Advanced spatiotemporal downscaling of MODIS land surface temperature: utilizing Sentinel-1 and Sentinel-2 data with machine learning technique in Qazvin Province, Iran.

Journal: Environmental monitoring and assessment
Published Date:

Abstract

This study presents a spatiotemporal downscaling framework for MODIS land surface temperature (LST) using Sentinel-1 and Sentinel-2 data with machine learning techniques on the Google Earth Engine (GEE) platform.
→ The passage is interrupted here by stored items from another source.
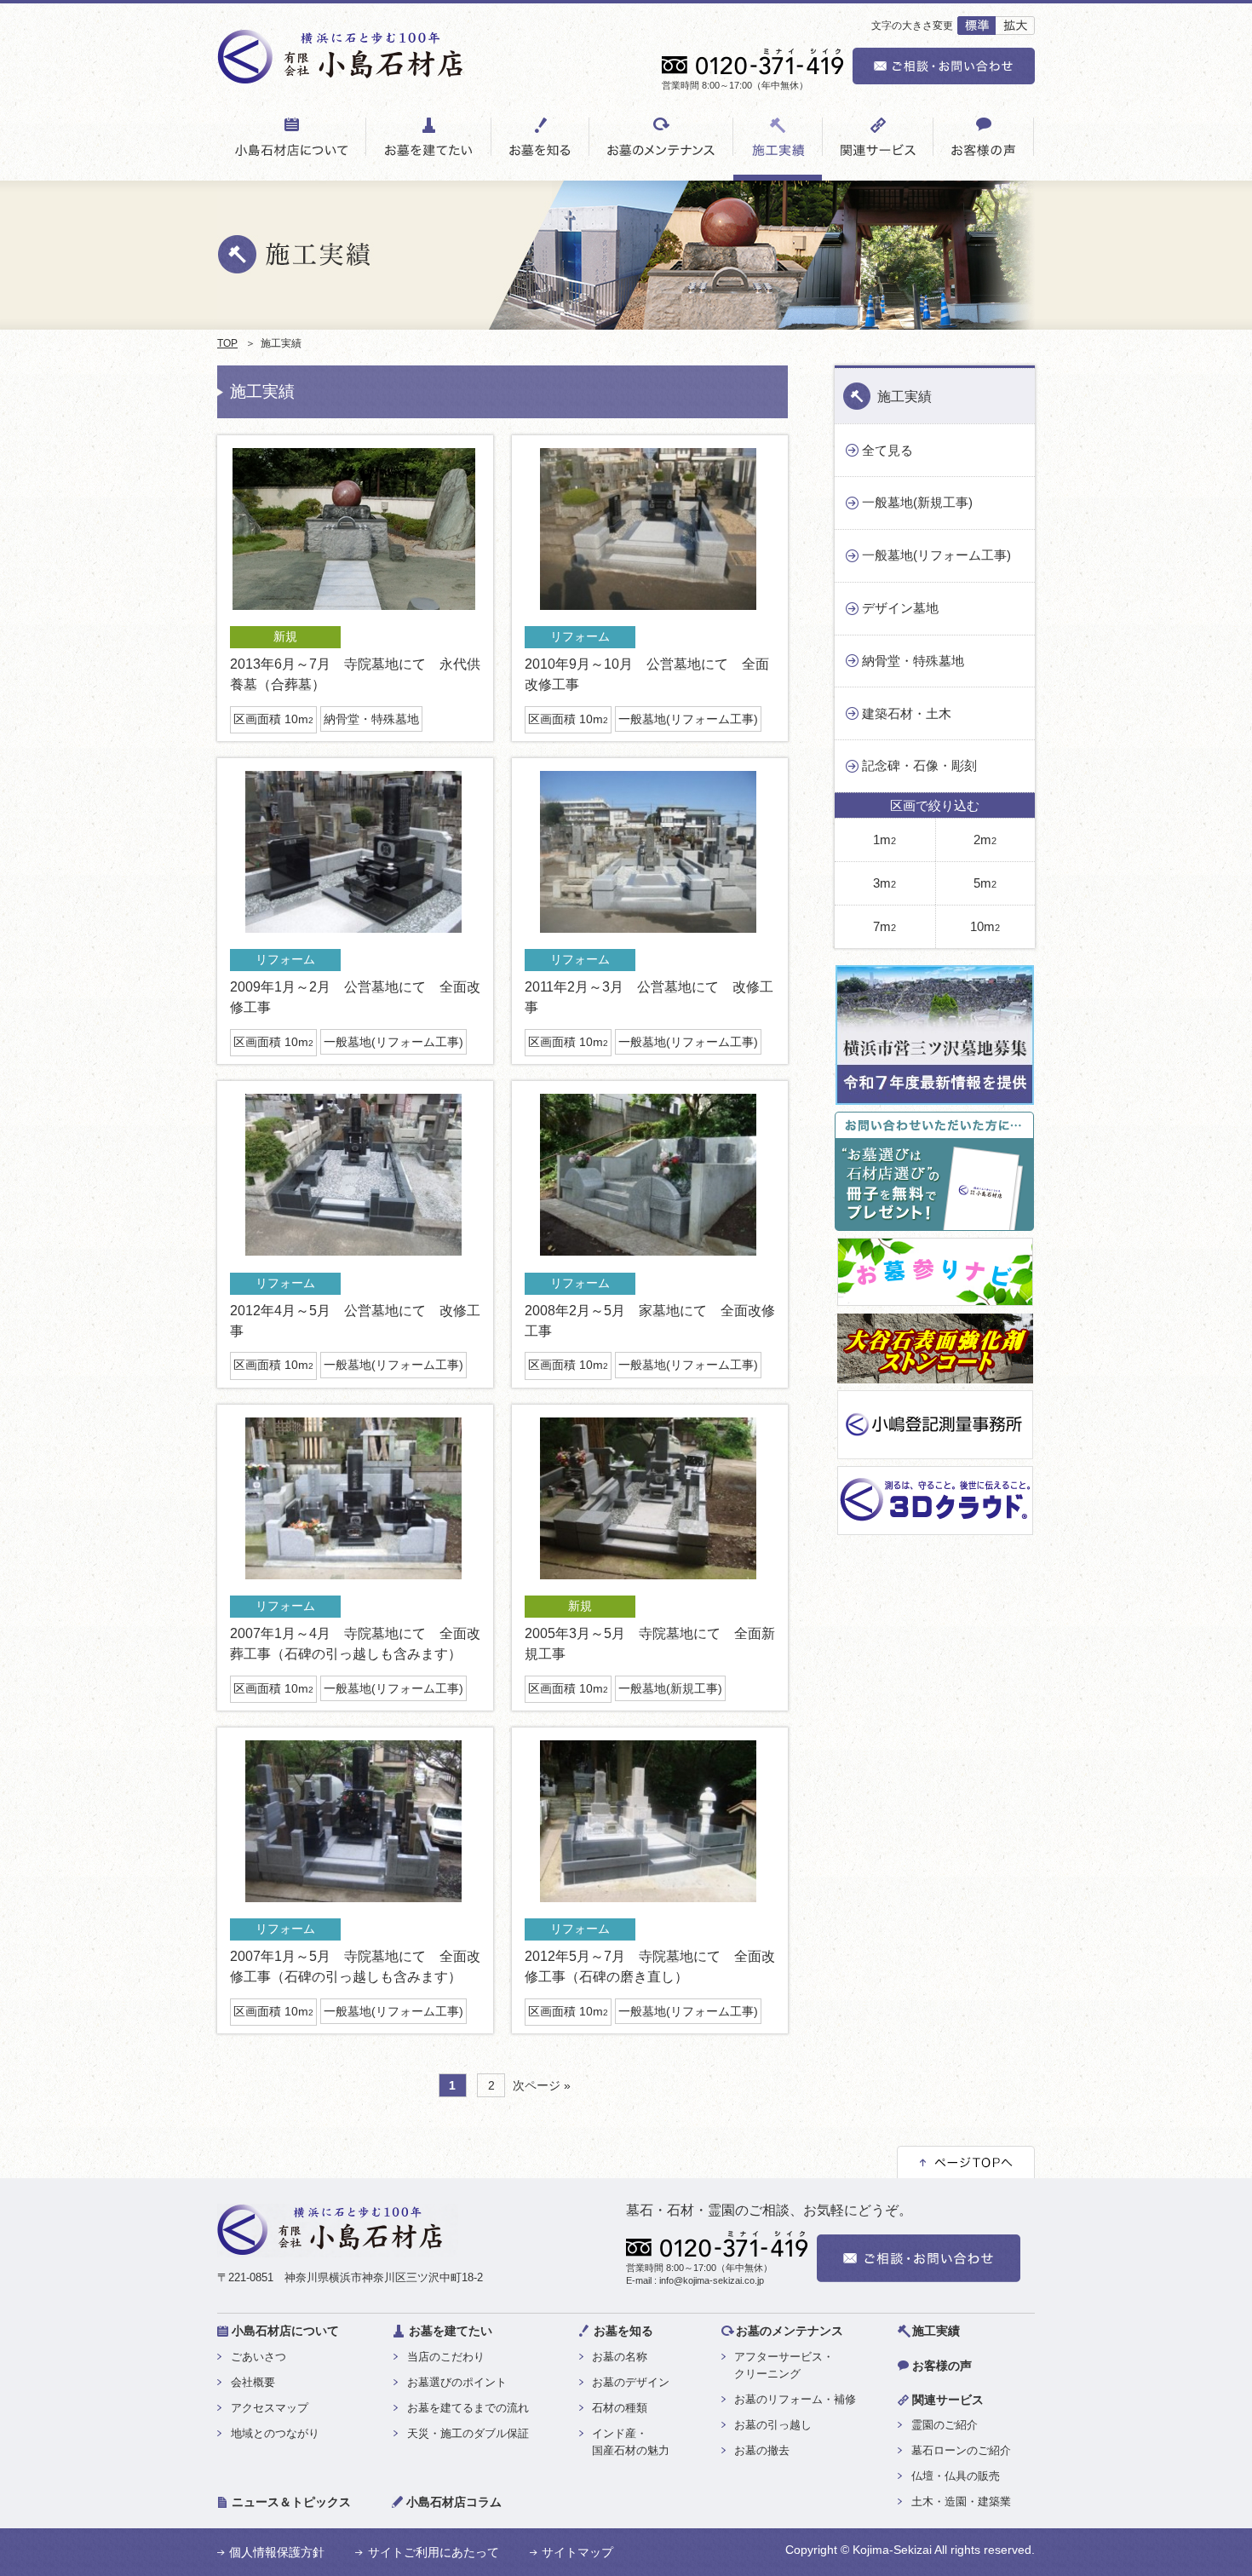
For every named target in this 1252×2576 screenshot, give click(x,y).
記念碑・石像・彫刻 (919, 765)
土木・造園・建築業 (961, 2501)
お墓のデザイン (630, 2382)
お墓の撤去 (762, 2450)
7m (884, 926)
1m (884, 839)
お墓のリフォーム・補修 (795, 2399)
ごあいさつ (258, 2356)
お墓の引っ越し (773, 2424)
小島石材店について (285, 2330)
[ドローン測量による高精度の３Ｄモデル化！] (935, 1528)
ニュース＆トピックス (291, 2502)
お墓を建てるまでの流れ (468, 2407)
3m (884, 883)
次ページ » (542, 2085)
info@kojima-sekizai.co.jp (711, 2280)
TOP (227, 343)
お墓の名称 (619, 2356)
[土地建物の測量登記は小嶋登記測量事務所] (935, 1452)
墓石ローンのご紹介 (961, 2450)
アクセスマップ (269, 2407)
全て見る (887, 450)
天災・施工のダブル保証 (468, 2433)
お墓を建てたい (450, 2330)
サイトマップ (577, 2552)
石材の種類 (619, 2407)
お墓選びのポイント (457, 2382)
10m (985, 926)
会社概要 (253, 2382)
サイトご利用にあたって (433, 2552)
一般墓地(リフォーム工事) (688, 719)
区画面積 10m (273, 719)
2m (984, 839)
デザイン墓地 (900, 608)
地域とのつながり (275, 2433)
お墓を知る (623, 2330)
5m (984, 883)
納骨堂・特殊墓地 (371, 719)
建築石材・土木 (906, 713)
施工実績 (904, 396)
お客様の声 (942, 2365)
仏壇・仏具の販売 (955, 2476)
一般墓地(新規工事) (670, 1688)
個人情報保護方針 (276, 2552)
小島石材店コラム (454, 2502)
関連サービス (948, 2399)
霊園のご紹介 (944, 2424)
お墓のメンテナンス (789, 2330)
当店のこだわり (446, 2356)
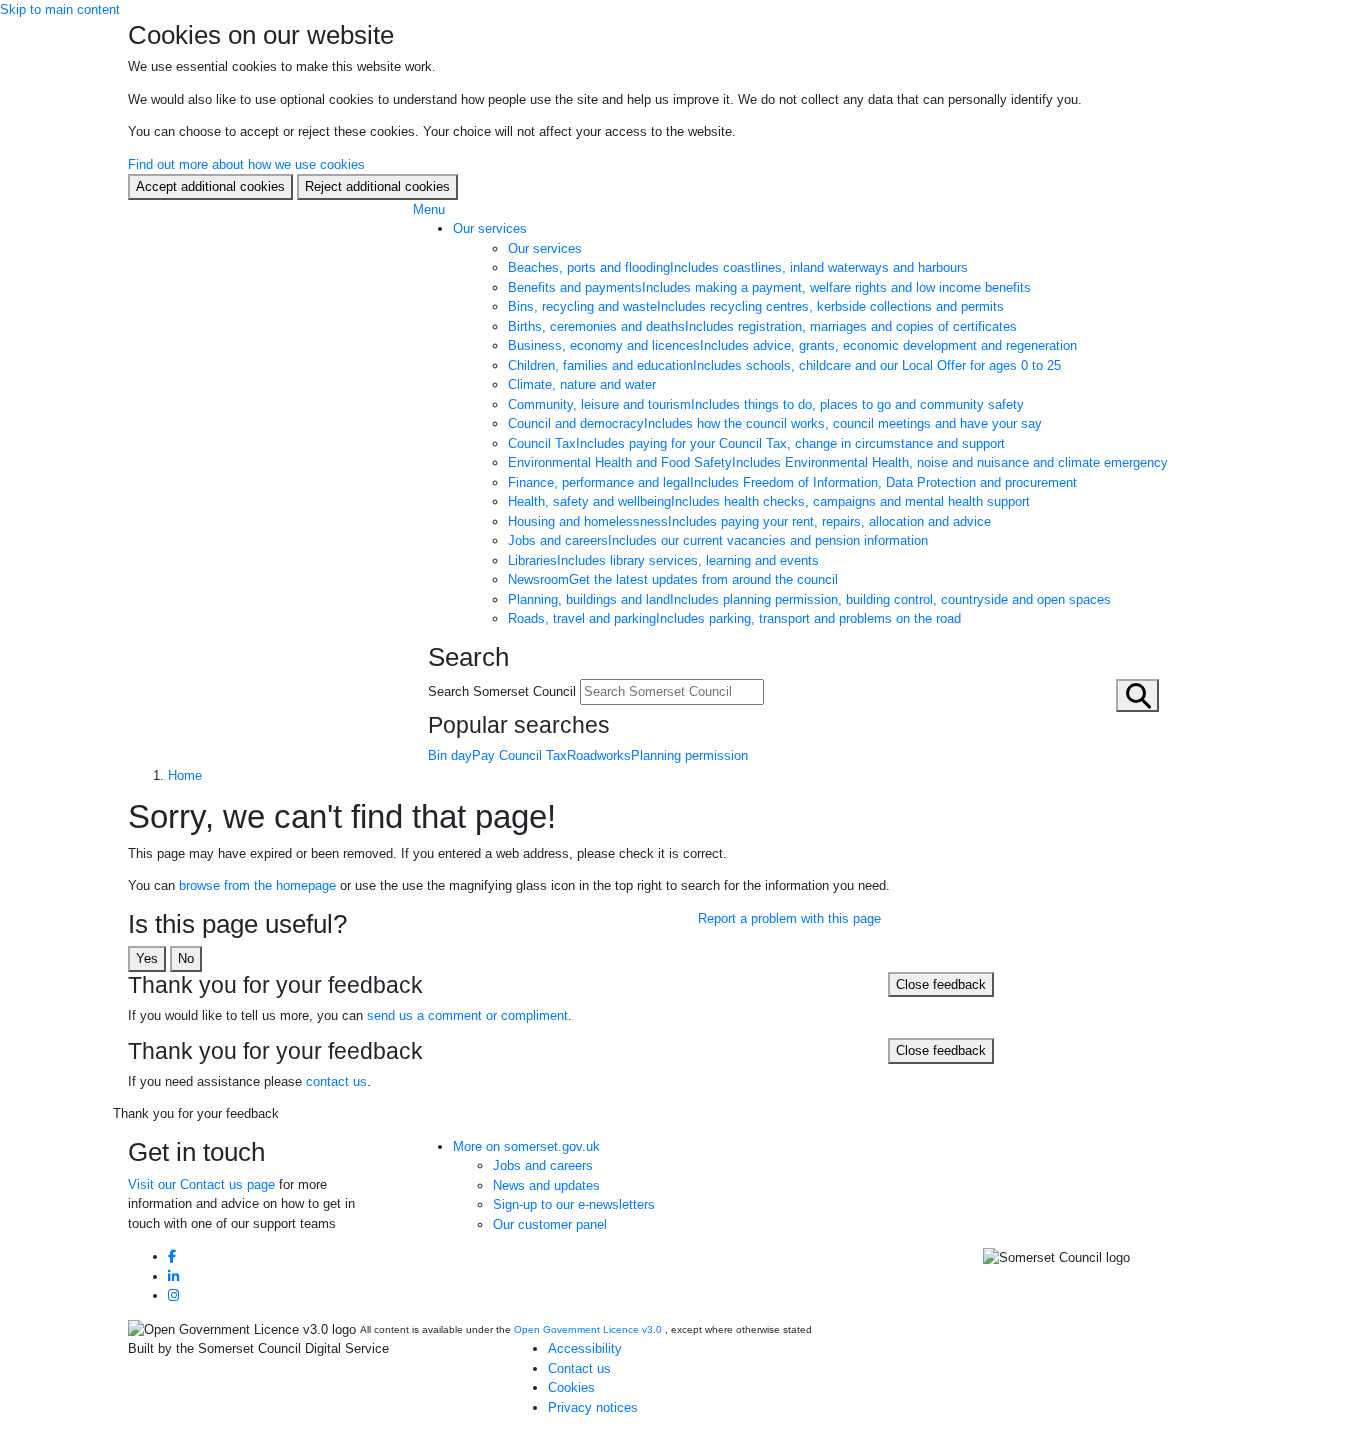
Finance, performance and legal (792, 482)
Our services (490, 228)
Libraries (663, 560)
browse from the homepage (257, 885)
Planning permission (689, 755)
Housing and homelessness (749, 521)
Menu (429, 209)
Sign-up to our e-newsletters (574, 1204)
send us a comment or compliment (467, 1015)
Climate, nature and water (582, 384)
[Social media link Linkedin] (173, 1276)
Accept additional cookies (210, 186)
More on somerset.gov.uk (526, 1146)
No (186, 958)
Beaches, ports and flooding (738, 267)
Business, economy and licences (792, 345)
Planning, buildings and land (809, 599)
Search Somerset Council (502, 691)
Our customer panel (550, 1224)
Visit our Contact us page (201, 1184)
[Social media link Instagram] (173, 1295)
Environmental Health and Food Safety (838, 462)
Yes (147, 958)
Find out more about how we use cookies (246, 164)
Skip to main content (60, 9)
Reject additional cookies (377, 186)
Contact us (579, 1368)
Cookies (571, 1387)
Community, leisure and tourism (766, 404)
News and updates (546, 1185)
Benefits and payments (769, 287)
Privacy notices (593, 1407)
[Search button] (1137, 695)
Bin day (450, 755)
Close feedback (941, 984)
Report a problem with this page (789, 918)
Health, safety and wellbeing (769, 501)
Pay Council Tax (519, 755)
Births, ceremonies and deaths (762, 326)
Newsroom (673, 579)
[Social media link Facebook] (172, 1256)
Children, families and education (784, 365)
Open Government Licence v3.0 (588, 1329)
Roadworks (599, 755)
Random Forest regression was applied for spatial downscaling from 1 km to 10 m, and linear regression was used for temporal reconstruction. The method integrates multispectral, radar, vegetation, and elevation data to generate daily 10-m LST maps for Qazvin Province, Iran, in 2022. Validation against Landsat-derived LST and 51 ground-based observations demonstrated high accuracy, with RMSE values as low as 1.25 K. Spatial error analysis revealed higher uncertainties in croplands due to irrigation, while urban and bare areas showed more stable performance. Seasonal evaluation showed model robustness in spring and autumn, with some limitations during irrigation (summer) and snow cover (winter) periods. The fully automated pipeline offers an efficient, scalable solution for producing high-resolution LST, supporting applications in climate monitoring, agriculture, and urban heat island analysis. Despite limitations in temporal data availability, this study demonstrates the feasibility of producing accurate daily LST data in diverse landscapes.

Authors

  • Zohreh Faraji
    Department of Water Science and Engineering, Imam Khomeini International University, Qazvin, Iran.
  • Abbas Kaviani
    Department of Water Science and Engineering, Imam Khomeini International University, Qazvin, Iran. abbasskaviani@gmail.com.
  • Leila Khosravi
    Irrigation and Reclamation Engineering Dept, College of Agriculture and Natural Resources, University of Tehran, Karaj, Iran.